Hakan actually grinned, though the expression was a little wobbly around the edges. "Well, what could I do? Miri was in there, and you go walking up to the house, just as cool—with a
knife,
for—I thought at least I could, you know, create a diversion. Keep the guys who were outside busy, so they didn't decide to go in the house. Give you and Miri a chance to get out alive."

"You achieved your goal. You lived through the battle. You have found abilities inside you that you did not know were there. All of this is good, Hakan."

Val Con shifted uncertainly. "You asked me—I have never met a hero. I don't know what a hero feels like. I think that it doesn't matter how
many
men you kill. I think that only animals kill without sadness, even when there is no choice except to kill. I think—you have not been playing your guitar, Hakan. When I have been—troubled—before, I found it was—good—to play music. To let the music help—sort out what has happened."

"Neither one of us has been playing," Hakan agreed. "Might be a good idea—" He made a determined effort, and the grin this time was much better. "There's still Winterfair to practice for, you know." He tipped his head. "My father's got a council meeting tonight. I'll invite Kem over for dinner, and we can practice after, okay?"
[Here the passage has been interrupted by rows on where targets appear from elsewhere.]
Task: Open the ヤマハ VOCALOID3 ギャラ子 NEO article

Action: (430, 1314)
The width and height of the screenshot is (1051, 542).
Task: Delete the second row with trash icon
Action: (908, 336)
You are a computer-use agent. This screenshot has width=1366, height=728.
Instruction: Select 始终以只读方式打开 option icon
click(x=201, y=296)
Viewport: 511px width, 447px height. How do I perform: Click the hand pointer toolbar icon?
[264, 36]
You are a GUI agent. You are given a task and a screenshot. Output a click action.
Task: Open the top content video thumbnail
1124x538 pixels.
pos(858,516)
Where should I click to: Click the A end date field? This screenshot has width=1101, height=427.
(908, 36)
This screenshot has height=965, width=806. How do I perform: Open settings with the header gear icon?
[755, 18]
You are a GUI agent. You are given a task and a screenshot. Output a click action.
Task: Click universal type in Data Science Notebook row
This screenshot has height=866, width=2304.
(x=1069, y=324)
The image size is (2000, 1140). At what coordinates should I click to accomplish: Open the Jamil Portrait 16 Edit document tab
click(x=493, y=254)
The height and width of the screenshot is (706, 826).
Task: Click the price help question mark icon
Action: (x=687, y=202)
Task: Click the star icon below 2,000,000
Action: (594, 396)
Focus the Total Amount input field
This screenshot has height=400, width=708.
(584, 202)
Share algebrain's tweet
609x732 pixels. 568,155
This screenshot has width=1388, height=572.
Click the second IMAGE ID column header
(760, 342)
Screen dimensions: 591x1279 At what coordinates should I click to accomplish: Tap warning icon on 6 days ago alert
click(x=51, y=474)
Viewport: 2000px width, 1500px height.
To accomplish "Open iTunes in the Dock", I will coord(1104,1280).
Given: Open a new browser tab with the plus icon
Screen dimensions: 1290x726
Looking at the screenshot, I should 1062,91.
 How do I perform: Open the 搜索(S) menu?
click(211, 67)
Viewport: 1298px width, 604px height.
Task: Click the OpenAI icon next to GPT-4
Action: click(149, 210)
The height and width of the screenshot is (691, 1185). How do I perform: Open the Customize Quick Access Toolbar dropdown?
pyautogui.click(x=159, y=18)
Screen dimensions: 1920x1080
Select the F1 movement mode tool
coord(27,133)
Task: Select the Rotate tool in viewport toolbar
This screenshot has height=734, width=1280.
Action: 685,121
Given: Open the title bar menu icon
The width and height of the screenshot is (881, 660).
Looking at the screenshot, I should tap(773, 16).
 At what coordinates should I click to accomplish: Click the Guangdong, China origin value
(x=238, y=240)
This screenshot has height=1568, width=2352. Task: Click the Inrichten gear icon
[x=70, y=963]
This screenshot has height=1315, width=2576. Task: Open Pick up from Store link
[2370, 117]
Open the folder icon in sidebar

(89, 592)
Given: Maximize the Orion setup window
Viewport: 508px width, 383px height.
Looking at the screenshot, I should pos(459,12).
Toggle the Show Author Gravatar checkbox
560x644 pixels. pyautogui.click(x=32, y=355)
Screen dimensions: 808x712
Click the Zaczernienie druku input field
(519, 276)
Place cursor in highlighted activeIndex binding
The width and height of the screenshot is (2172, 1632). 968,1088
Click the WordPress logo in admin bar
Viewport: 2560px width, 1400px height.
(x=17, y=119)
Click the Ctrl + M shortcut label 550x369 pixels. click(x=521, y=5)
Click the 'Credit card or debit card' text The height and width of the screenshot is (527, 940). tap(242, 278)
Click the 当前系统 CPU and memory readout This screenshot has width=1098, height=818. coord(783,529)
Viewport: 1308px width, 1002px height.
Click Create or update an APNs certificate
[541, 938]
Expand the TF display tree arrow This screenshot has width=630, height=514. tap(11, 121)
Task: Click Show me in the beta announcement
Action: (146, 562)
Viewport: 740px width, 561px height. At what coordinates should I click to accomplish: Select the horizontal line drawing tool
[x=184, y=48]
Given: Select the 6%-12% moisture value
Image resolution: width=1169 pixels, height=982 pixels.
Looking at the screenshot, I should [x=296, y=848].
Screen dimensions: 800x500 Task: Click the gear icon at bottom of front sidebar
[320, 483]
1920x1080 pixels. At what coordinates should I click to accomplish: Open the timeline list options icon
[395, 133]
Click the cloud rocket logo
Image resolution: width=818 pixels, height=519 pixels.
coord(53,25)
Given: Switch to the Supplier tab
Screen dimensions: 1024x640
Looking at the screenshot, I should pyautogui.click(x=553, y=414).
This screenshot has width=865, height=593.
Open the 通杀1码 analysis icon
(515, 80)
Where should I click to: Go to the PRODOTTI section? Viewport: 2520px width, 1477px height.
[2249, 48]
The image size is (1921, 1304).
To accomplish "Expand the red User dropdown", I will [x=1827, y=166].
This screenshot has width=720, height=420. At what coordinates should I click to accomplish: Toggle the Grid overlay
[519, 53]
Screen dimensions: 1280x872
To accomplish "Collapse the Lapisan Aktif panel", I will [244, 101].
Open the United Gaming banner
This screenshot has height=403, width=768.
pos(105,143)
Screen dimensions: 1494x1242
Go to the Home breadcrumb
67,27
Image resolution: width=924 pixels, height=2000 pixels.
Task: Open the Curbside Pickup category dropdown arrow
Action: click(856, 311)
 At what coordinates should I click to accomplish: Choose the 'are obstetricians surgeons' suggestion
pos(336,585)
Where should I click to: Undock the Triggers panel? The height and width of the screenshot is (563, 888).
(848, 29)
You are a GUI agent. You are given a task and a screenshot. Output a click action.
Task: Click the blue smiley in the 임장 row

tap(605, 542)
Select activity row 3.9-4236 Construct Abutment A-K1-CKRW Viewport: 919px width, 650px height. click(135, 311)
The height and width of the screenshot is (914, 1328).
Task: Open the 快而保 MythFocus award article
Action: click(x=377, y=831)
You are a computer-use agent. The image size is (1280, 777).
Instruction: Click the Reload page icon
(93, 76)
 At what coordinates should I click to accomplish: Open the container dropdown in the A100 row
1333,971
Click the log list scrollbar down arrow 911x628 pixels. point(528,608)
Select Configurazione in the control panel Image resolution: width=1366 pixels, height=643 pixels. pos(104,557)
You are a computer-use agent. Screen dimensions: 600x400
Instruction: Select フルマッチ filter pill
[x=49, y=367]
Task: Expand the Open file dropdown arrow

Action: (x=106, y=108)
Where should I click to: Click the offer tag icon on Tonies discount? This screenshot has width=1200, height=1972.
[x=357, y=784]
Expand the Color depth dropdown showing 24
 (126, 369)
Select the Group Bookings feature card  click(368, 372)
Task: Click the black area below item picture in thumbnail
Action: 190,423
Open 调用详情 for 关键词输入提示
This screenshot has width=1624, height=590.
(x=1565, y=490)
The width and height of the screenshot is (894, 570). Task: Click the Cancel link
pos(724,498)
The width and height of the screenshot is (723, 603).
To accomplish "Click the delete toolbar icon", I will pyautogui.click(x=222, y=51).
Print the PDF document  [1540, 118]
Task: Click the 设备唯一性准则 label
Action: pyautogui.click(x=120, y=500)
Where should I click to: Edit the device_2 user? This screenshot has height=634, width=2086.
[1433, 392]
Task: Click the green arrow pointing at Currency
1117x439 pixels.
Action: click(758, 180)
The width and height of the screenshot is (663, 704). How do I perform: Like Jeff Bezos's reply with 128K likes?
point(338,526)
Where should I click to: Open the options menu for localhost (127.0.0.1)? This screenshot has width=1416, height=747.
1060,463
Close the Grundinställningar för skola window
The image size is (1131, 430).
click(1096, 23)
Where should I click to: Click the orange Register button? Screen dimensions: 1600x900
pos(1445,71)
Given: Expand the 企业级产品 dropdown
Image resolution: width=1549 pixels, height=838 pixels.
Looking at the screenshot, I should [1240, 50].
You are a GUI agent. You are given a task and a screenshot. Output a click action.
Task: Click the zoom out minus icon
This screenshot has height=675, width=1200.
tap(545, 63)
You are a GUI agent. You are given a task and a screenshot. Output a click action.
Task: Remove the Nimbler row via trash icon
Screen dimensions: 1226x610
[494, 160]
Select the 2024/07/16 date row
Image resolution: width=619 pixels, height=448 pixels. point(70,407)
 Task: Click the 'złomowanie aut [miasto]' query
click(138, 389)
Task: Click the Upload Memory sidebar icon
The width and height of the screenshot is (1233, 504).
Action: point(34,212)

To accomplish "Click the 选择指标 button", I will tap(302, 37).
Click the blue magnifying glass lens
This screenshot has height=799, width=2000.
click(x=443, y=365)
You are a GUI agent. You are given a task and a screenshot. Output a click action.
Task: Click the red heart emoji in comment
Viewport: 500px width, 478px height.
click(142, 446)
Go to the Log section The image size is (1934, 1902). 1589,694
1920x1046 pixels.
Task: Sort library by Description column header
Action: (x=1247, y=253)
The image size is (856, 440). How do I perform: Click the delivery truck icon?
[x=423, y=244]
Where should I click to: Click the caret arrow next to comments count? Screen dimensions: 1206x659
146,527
Practice? Music? Panic was noted; was contained. "All right . . ."

Hakan was looking at him sharply. "Maybe we could slide by and pick up Miri, too. Bet she's ready to go bats, being cooped up in a house with Zhena Trelu and Zhena Brigsbee."

Miri? Something else was added to the panic and quickly suppressed. "I don't think so, Hakan, thank you."

There was a pause, the expression on the younger man's face unreadable. "Well, okay, man. If you change your mind, though . . ."

"Thank you, Hakan."

THE WIDE UNIVERSE

The courier ship flashed into existence at the edge of the system, broadcasting on all frequencies, then skipping back into hyperspace on the third repetition of its message.